=== YOUR TASKS ===
- 1) Please reproduce the passage of the Arnell Ignacio biography below, starting with "Ignacio has hosted" and going on through "most notable auditions.".
- 2) In one to three sentences, explain why, according to the Arnell Ignacio biography below, he resigned from his post in February 2019.
- 3) Pick up the Arnell Ignacio biography below at its final line and keep writing.

Arnaldo Arevalo Ignacio (born March 17, 1964), known professionally as Arnell Ignacio, is a Filipino television personality, actor, singer-songwriter, and public official.

Ignacio has hosted several shows, like Chibugan Na!, Kwarta o Kahon, GoBingo, Katok Mga Misis, and K! The 1 Million Peso Videoke Challenge, and occasional hosts for ASAP and Wil Time Bigtime. He also guest judged for Kakaibang Idol, a special edition of Philippine Idol which was held for contestants with the most notable auditions.

In 2004, he declined offers to run for Quezon City councillor and vice mayor as the running mate of former Mayor Mel Mathay.

In 2016, he was appointed by President Rodrigo Duterte as Assistant Vice President for Community Relation and Services Department of the Philippine Amusement and Gaming Corporation (PAGCOR). He served in PAGCOR until January 2018 when he was transferred to the Overseas Workers Welfare Administration (OWWA) to serve as a deputy executive director and deputy administrator. He resigned from his post in February 2019 reportedly for personal reasons. In 2022, Ignacio was appointed by President Bongbong Marcos as the new administrator of the Overseas Workers Welfare Administration.

Ignacio is openly gay.

Filmography

Television

Film

Radio
 Si Susan Na, si Arnell Pa! (DZBB) (with Susan Enriquez)
 No More Lonely Nights with Arnell (DZIQ)
 PATOL: Republika ni Arnelli (Radyo5 92.3 News FM, with simulcast on AksyonTV)
 Manila sa Umaga! (Radyo5 92.3 News FM, with simulcast on AksyonTV)

=== DATA LINES ===
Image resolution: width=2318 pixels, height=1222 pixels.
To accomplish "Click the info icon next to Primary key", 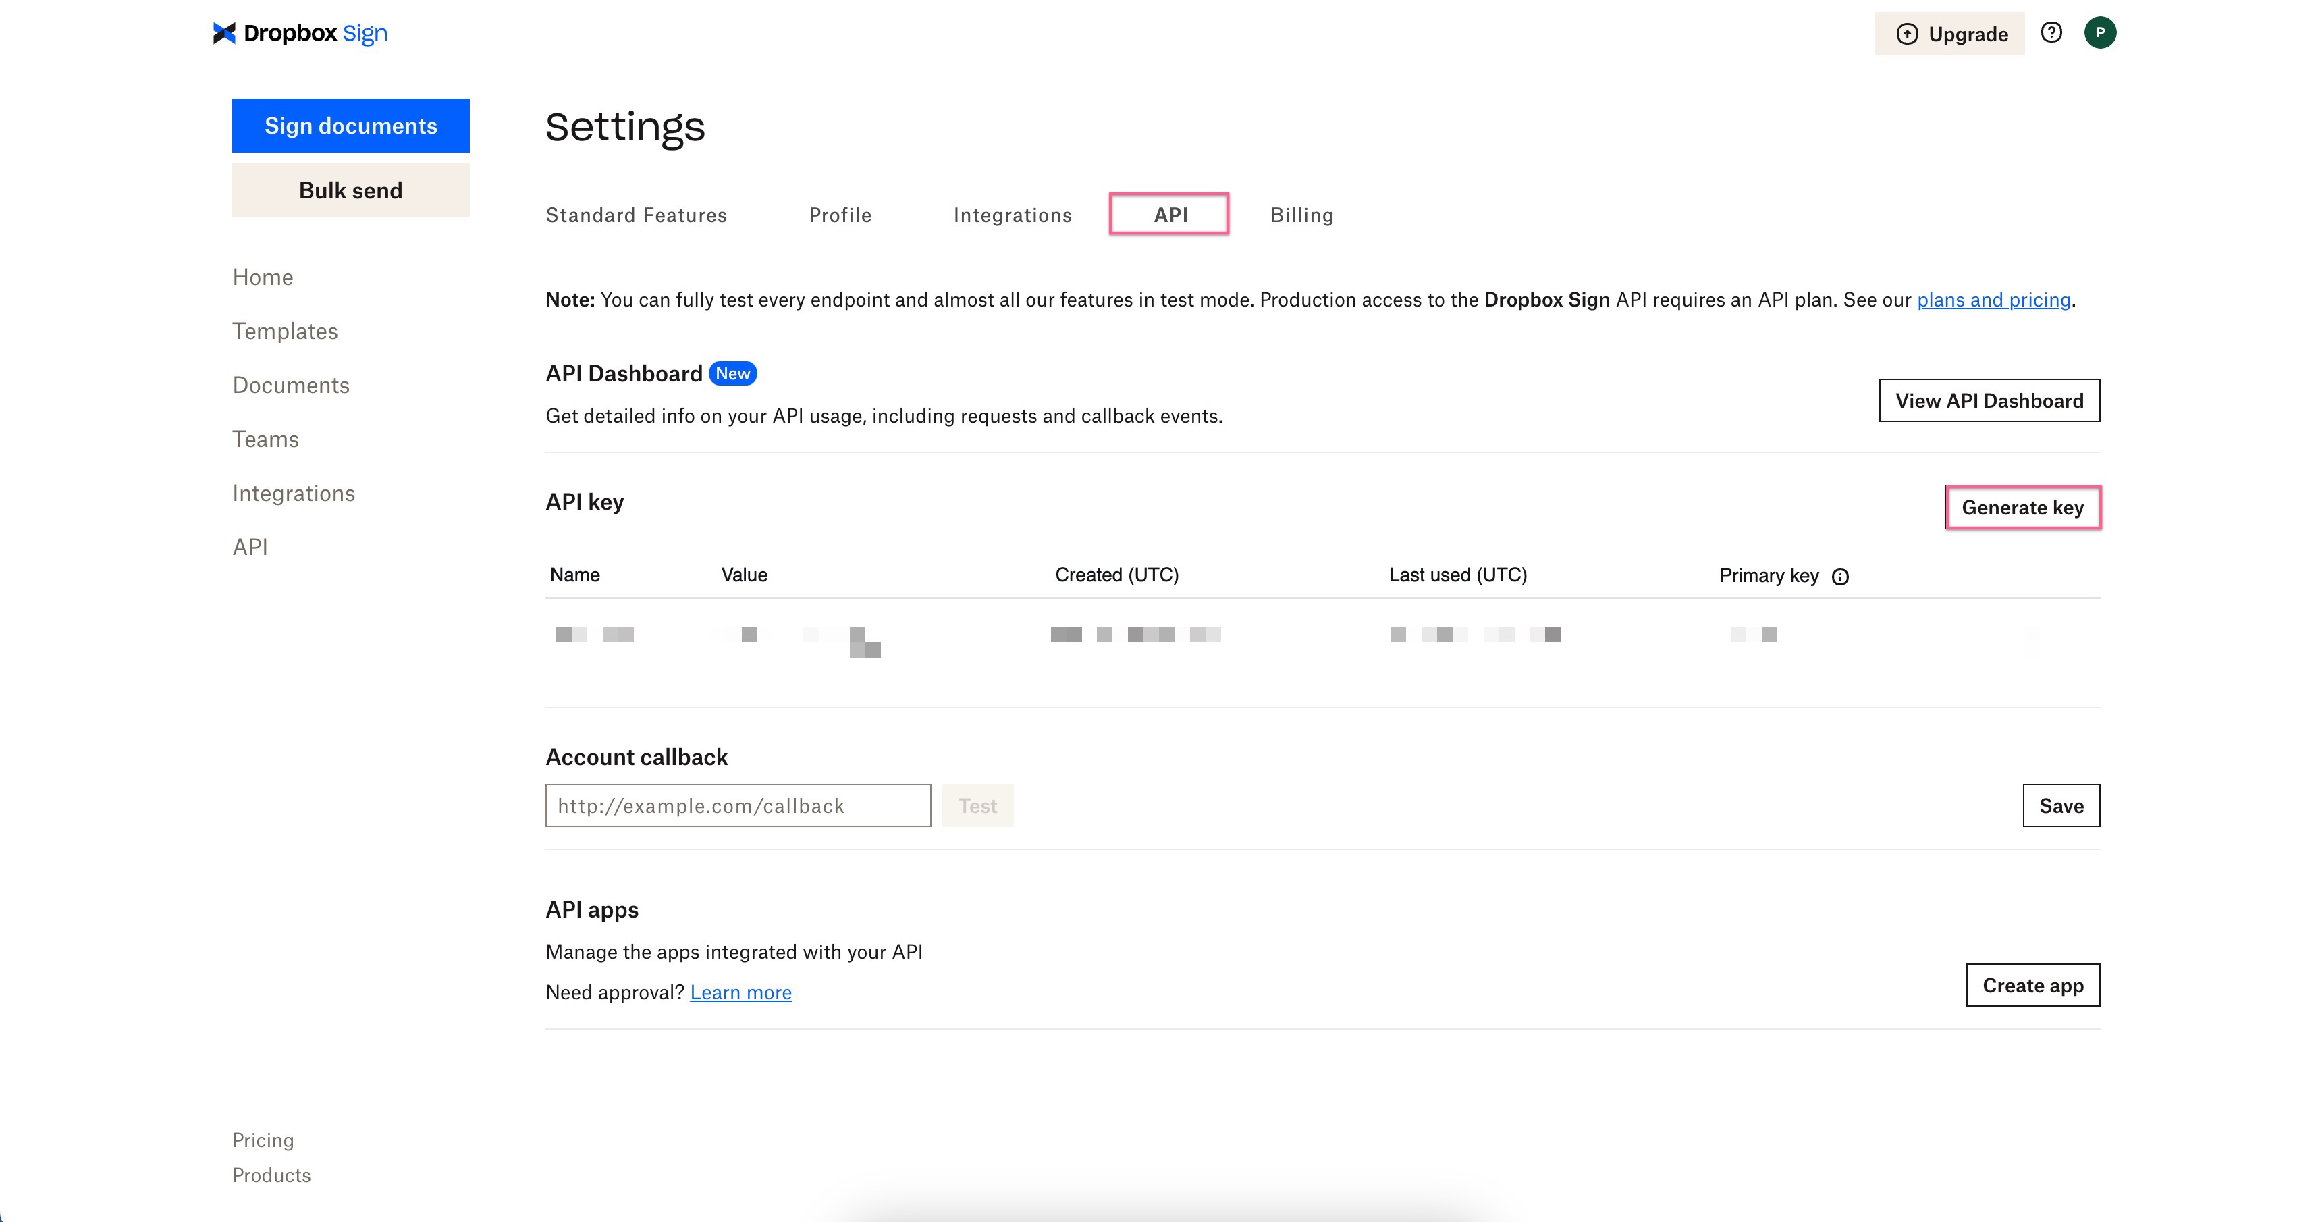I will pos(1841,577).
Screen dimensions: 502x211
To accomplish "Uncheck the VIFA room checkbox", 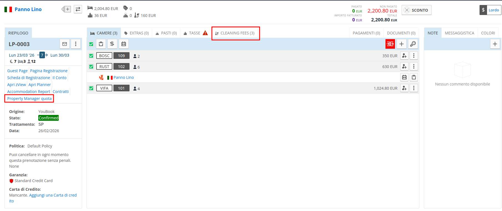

=== ANSWERS FOR THIS EXERCISE ===
- 1)
Ignacio has hosted several shows, like Chibugan Na!, Kwarta o Kahon, GoBingo, Katok Mga Misis, and K! The 1 Million Peso Videoke Challenge, and occasional hosts for ASAP and Wil Time Bigtime. He also guest judged for Kakaibang Idol, a special edition of Philippine Idol which was held for contestants with the most notable auditions.

- 2) He resigned from his OWWA post as deputy executive director and deputy administrator in February 2019 reportedly for personal reasons.

- 3)
 LOL: Labor of Love (DZMM) (with Rica Lazo)
 OMJ: Oh My Job! (DZBB) (with Tuesday Sagun-Niu and Bea Binene)

Awards
Winner, Best Game Show Host – PMPC Star Awards for Television (1997 & 2006)
Go Bingo (GMA Network)
Now Na! (QTV 11)
Winner, Best Talent Show Hosts – PMPC Star Awards for Television (2008)
Shall We Dance: The Celebrity Dance Challenge (with Lucy Torres-Gomez & Dominic Ochoa, ABC 5 "Now TV5")

Personal life
Ignacio had Frannie Ignacio, a businesswoman, as his live-in partner for 12 years before they got married on March 10, 2004. However, they got separated in the same year. As of 2015, he had plans to file an annulment. Together, they have an adult daughter named Sofia. He later got engaged to singer Ken El Psalmer in June 2015, but broke up almost two months later.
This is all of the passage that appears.